Why is there no longer auto-regex generation for decimal, numeric, or date indexes?

General

In order to optimize this functionality, we have restricted the use of regex auto-generation for Date, Decimal, and Numeric indexes.

For these indexes, the basic regexes present within the software allow you to detect most of the desired values. If the value is not detected, research efforts must be focused on: the area, the discrepancies between the amounts, the rules, etc.

Decimal and numerical indexes

For example, decimal and numeric values change lengths very often.
If we take the case of an invoice amount, this value can take different forms: 1.42 or 35.48 or 3652.45 … All of these values can be found natively by Capture, so there’s no need to use auto-generation.
However, when the values were not found due to bad customizations or other manipulations, the end user tended to use auto-generation thinking to correct the problem. Not only did this not correct the first problem, but it had the effect of aggravating it since after auto-generation, Capture obtained a very strict regex to look for as a favorite. Ex auto-generation on the value 1.45 led Capture to only search for values corresponding to a digit, followed by a comma, followed by a digit, followed by a digit.
The software could therefore no longer find an amount like 125.56.

Example scenario

Let’s take the case of this invoice, simple customization areas allow you to find the values


Consider the following customer scenario:

An invoice from the same supplier arrives with an OCR error

As usual, the customer uses the regex auto-generation since the amounts are not found


He therefore finds himself with a new regex as the favorite in his list of regexes

This new regex: ((^|\s|(?<=\:)|(?<=\;)|(?<=\,)|(?<=\°)|(?<=\.)|(?<=\())[0-9][0-9],[0-9][a-zA-Z])(\s|$|(? =\.)|(?=\,)|(?=\;)|(?=\)))
Now only accepts values of type 1 digit 1 digit decimal point one digit one letter

If we look at the invoice after generation, it didn’t solve the problem of amount, the 26 is still not found

But worse still, it has worsened the situation, if we look at our invoice which was correctly recognized before this manipulation, it is no longer because of this new regex

Case study (Customer)

Here is a concrete case found in a client, which illustrates what is very often found in clients complaining about recognition that no longer works

The engine is throttled on all sides with auto-generated regexes, so there is no longer any chance of being able to find the amounts of this document

Index dates

In the case of date-type indexes, especially for dates with months written in letters, we ran into the same danger. Indeed, if we take for example the date March 1, 2020, auto-generation on this value resulted in the creation of a regex A number, a space, a letter, a letter, a letter, a letter, a space, a number, a number, a number, a number.
The software could therefore no longer find the value on November 25, 2020.

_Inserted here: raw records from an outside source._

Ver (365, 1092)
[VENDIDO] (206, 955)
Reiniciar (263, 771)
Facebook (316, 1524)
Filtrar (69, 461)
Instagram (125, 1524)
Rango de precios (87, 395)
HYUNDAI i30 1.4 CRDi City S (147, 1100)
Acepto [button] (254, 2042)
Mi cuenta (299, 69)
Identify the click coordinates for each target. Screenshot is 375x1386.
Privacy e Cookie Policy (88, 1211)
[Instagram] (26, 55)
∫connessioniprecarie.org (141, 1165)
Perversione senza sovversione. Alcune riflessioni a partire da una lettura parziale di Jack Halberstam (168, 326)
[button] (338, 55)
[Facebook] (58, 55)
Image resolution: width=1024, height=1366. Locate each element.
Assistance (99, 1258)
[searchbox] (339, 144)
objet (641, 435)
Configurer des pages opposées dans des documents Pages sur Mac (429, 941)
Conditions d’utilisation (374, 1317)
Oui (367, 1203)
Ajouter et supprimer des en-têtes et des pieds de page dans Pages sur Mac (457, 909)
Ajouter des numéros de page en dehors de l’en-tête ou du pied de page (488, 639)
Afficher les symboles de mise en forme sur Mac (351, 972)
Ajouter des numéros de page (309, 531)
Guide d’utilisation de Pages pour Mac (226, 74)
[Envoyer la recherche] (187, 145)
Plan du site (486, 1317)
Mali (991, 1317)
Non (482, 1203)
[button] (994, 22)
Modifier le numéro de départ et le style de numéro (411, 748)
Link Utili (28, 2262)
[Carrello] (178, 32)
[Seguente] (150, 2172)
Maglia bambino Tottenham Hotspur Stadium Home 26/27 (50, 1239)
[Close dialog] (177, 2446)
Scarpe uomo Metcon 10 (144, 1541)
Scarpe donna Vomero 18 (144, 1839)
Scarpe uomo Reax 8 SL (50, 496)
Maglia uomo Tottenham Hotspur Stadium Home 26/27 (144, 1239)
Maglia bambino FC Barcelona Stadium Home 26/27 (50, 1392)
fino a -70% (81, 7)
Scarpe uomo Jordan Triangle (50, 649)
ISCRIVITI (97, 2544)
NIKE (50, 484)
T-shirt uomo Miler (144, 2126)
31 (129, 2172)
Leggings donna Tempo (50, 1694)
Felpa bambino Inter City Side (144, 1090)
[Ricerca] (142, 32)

Another problem in the case of date indexes is that, in addition to the regex, it is necessary to tell Capture the format of the date, e.g. dd MMMM yyyyy, so that it can associate the value found with a Date object. In the majority of cases, the format was not populated by users due to lack of knowledge, which had the effect of blocking the search for Capture with a self-generated but unusable favorite regex.